Demystifying the Elastic search indexing and synonym search

MalBot · November 24, 2023, 1:26pm

Source : Google images

Overview

Hello all! Elasticsearch is indeed a powerful and popular open-source search and analytics engine that has gained significant popularity in recent years. It is widely used for various use cases, including full-text search, log and event data analysis, monitoring, and more, thanks to its impressive capabilities and efficiency.

Elasticsearch has proven to be an invaluable tool, primarily due to its exceptional response times when handling full-text searches. While the concept of “Inverted Indexes” underlies this efficiency, it can be a complex idea to grasp. Therefore, I have tried to provide a clear and accessible explanation in this article, accompanied by a real-life use case.

This article is a part of an elastic search capabilities series and will cover the concepts of Inverted indexes along with synonyms handling using pre-processor pipeline.

How does the search happen internally?

Before we jump into the explanation for inverted indexes and synonyms handling let us first understand what a Forward Index is.

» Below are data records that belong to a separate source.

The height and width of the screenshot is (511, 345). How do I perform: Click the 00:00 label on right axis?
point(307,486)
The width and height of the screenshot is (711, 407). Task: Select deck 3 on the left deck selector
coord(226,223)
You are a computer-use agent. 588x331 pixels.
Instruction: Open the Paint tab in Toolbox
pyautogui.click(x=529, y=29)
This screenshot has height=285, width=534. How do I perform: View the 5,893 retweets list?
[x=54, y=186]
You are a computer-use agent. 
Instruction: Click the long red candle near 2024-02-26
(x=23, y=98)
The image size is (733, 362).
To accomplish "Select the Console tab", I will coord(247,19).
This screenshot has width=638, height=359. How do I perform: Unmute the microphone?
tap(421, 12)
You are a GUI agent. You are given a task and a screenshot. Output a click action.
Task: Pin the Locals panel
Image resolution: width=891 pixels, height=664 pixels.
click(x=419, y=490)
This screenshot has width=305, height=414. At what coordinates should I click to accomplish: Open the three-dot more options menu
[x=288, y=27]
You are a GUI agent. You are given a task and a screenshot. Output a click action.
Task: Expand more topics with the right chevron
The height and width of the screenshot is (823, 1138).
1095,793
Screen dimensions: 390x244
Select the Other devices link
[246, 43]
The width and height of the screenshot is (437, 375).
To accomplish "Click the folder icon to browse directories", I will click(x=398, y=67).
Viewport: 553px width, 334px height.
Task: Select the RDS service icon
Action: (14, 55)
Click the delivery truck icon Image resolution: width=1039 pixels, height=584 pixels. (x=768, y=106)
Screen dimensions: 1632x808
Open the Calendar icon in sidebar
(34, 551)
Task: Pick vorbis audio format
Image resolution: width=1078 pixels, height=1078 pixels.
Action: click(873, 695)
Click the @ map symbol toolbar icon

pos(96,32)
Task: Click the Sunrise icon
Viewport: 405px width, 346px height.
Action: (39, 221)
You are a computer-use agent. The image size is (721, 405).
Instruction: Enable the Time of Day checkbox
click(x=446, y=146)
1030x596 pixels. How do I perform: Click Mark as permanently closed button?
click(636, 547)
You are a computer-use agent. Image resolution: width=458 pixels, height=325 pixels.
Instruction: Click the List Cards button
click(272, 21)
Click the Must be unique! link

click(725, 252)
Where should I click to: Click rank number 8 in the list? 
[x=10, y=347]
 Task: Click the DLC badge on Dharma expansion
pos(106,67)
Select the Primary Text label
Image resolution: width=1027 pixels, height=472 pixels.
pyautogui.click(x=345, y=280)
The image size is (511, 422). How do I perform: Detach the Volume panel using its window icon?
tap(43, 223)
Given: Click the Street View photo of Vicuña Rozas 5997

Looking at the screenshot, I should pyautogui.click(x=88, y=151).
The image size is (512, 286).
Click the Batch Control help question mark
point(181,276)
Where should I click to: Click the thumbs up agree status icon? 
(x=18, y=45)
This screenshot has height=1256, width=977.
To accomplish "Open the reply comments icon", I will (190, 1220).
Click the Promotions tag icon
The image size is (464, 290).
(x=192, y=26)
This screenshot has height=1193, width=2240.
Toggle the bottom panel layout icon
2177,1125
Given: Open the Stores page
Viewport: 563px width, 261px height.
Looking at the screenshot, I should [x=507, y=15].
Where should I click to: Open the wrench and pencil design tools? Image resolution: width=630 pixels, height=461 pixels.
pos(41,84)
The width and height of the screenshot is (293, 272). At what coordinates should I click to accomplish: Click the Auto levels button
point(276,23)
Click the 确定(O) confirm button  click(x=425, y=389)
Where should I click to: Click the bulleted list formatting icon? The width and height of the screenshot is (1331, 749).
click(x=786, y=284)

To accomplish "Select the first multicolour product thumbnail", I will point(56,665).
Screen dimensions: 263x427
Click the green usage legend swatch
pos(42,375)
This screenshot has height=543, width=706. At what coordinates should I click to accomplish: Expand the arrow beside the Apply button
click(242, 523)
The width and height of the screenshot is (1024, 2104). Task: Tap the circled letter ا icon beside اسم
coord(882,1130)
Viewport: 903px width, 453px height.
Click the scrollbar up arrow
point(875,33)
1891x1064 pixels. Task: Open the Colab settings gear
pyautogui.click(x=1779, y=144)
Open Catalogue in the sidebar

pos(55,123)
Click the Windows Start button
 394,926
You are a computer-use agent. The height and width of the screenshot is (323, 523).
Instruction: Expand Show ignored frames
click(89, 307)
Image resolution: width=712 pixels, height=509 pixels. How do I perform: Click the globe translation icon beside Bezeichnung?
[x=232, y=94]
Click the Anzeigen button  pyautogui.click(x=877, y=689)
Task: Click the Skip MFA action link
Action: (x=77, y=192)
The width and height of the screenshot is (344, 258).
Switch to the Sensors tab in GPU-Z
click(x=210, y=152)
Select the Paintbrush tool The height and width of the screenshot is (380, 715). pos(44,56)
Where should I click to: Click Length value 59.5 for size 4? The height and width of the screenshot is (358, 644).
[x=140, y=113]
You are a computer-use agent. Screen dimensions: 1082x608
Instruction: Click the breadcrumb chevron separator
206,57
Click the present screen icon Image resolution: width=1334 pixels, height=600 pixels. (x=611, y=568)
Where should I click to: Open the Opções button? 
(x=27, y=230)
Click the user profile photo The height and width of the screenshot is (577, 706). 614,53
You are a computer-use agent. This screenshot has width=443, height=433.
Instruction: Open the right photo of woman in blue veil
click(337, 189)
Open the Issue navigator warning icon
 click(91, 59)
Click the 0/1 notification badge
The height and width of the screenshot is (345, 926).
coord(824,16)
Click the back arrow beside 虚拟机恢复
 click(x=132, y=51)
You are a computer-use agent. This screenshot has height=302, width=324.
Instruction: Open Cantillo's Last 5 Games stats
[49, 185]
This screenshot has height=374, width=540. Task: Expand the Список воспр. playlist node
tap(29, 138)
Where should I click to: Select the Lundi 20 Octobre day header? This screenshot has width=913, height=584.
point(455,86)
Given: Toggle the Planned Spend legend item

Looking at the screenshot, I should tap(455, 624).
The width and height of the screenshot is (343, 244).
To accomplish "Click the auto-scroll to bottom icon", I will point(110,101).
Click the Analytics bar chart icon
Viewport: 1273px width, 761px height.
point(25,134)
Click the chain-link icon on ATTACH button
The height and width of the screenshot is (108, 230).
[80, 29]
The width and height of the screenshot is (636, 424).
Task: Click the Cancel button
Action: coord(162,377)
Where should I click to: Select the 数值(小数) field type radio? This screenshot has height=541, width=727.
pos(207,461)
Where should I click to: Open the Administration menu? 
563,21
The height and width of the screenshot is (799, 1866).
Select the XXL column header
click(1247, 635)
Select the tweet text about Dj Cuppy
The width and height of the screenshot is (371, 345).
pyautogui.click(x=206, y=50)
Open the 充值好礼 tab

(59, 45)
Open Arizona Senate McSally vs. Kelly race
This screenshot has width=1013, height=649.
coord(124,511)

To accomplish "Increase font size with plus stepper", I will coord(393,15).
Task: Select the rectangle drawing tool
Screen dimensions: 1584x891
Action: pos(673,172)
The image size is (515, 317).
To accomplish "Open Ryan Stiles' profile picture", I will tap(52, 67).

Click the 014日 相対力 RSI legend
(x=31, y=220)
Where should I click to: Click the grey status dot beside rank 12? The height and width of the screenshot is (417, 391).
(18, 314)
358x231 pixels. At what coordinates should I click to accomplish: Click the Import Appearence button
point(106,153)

A Forward Index is primarily used to map documents to the terms or words they contain. It focuses on storing the content of documents along with the terms within them. For instance: A website wants to ensure each page can be easily searched via keywords located on every page. Following are the steps of forward indexing:

Collect all the keywords by going to the first page.
Add the keywords in the index entry for that respective web page.
Repeat step 1 until all pages are indexed by going to the next page.

After all the pages are indexed, a list of all pages will be there, having their associated keywords attached to it as displayed below.

Indexing is fast in this case since adding texts/words can be appended only. But querying for the keyword is slower because each document is mapped to multiple keywords and the search engine needs to iterate over multiple documents here.

Now let us talk about the Inverted Indexes, imagine you have an e-commerce website with a wide range of products, and customers want to search for products based on various attributes:

Brand: Customers may want to find products from a specific brand, like “ABC” or “XYZ.”
Category: They might be interested in products in a particular category, such as “Electronics” or “Shoes.”
Price: Some customers may want to filter products by price range, like products under $200.
Rating: Customers might want to see products with a certain rating, like products with a rating of 4 stars or higher.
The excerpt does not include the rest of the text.